Gluten Free Peanut Butter and Jelly Brownies
For a different take on a classic brownie, I have added an American twist of peanut butter and jelly (Strawberry Jam to us British folk)!
It’s really moreish and perfect as the nights are getting darker and you want a bit of indulgence. As always, this recipe is gluten free. I hope you enjoy it!
Ingredients
- 300g Dark Chocolate
- 100g Salted Butter
- 200g Caster Sugar
- 3 free-range eggs
- 50g Cornflour
- 30g Cocoa Powder
- Pinch of Salt
- 100g of Dark Chocolate Chunks
- ½ Jar of Raspberry Jam
- 100g Salted Peanuts
- 100g of Frozen Raspberries
Peanut Butter Custard (taken from Jamie Oliver’s Comfort Foods)
- 250ml semi-skimmed milk
- 1 vanilla pod
- 2 large free-range egg yolks
- 50g golden caster sugar
- 1 heaped tbsp corn flour
- 20g unsalted butter (at room temperature)
- 2 heaped tbsp smooth peanut butter
Method
For the Brownie
- Line a medium baking tray with parchment, melt the butter in a pan over a medium heat; once melted turn off the heat and add the chocolate and allow to melt in the residual heat.
- In a separate bowl add the caster sugar.
- Add the warm chocolate and butter mix to the sugar and combine.

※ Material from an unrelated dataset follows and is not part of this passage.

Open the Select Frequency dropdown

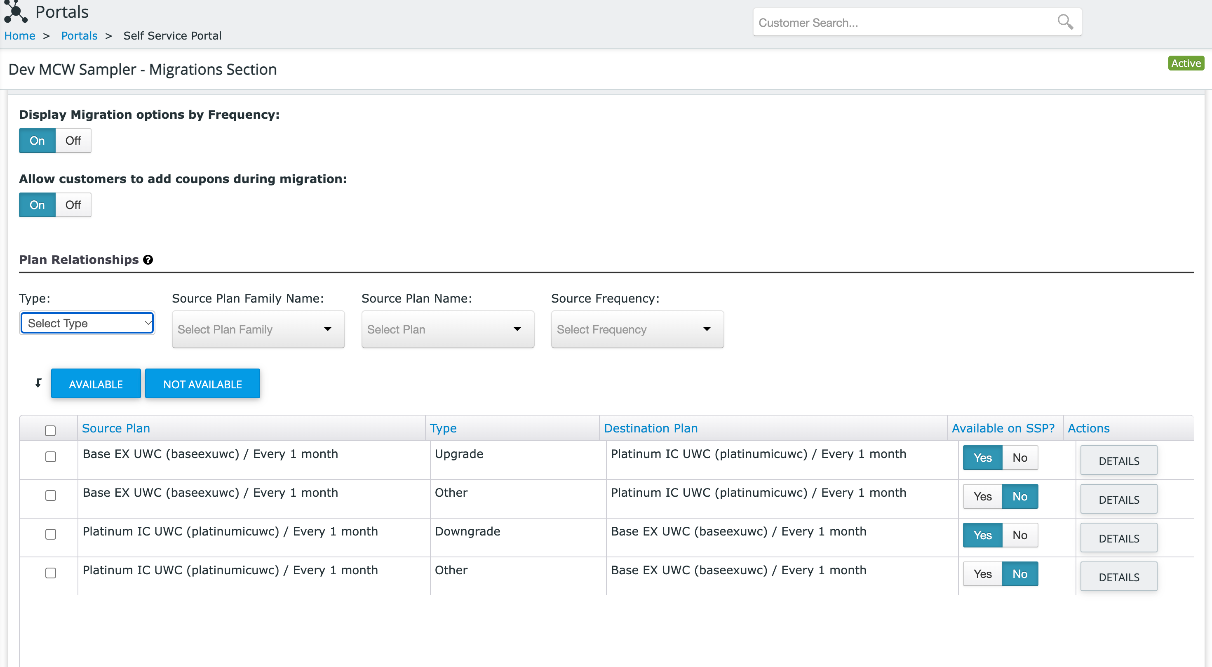pyautogui.click(x=637, y=329)
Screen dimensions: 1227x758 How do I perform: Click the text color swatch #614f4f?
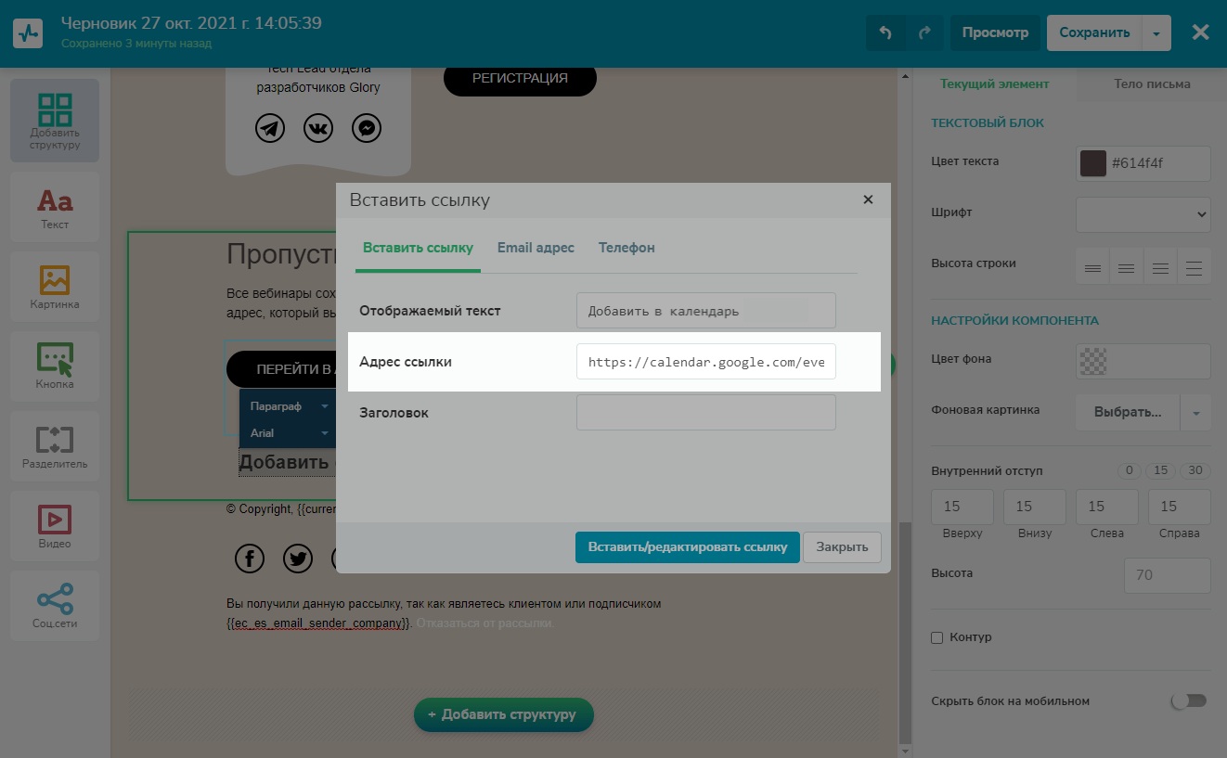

- Add the cornflour, cocoa powder and salt.
- Finally, add the chocolate chunks to the mix.
- Spread this onto the lined baking tray.
For the Custard
- Add the milk to a pan and bring to the boil.
- In a separate heat proof dish add the egg yolks, sugar, cornflour and soft butter then combine with a whisk.
- Slowly pour in the milk and stir; add this back to the pan and heat on low until it has thickened.
- Add the peanut butter and stir.
- Distribute randomly to the brownie mix along with the jam and frozen raspberries then use a teaspoon to swirl this through the brownie.
- Bake in the oven for 25-30 minutes at 180 degrees in a fan oven and 200 degrees in a standard oven.
- Leave to cool slightly and then enjoy on it’s own or with a scoop of Vanilla ice cream.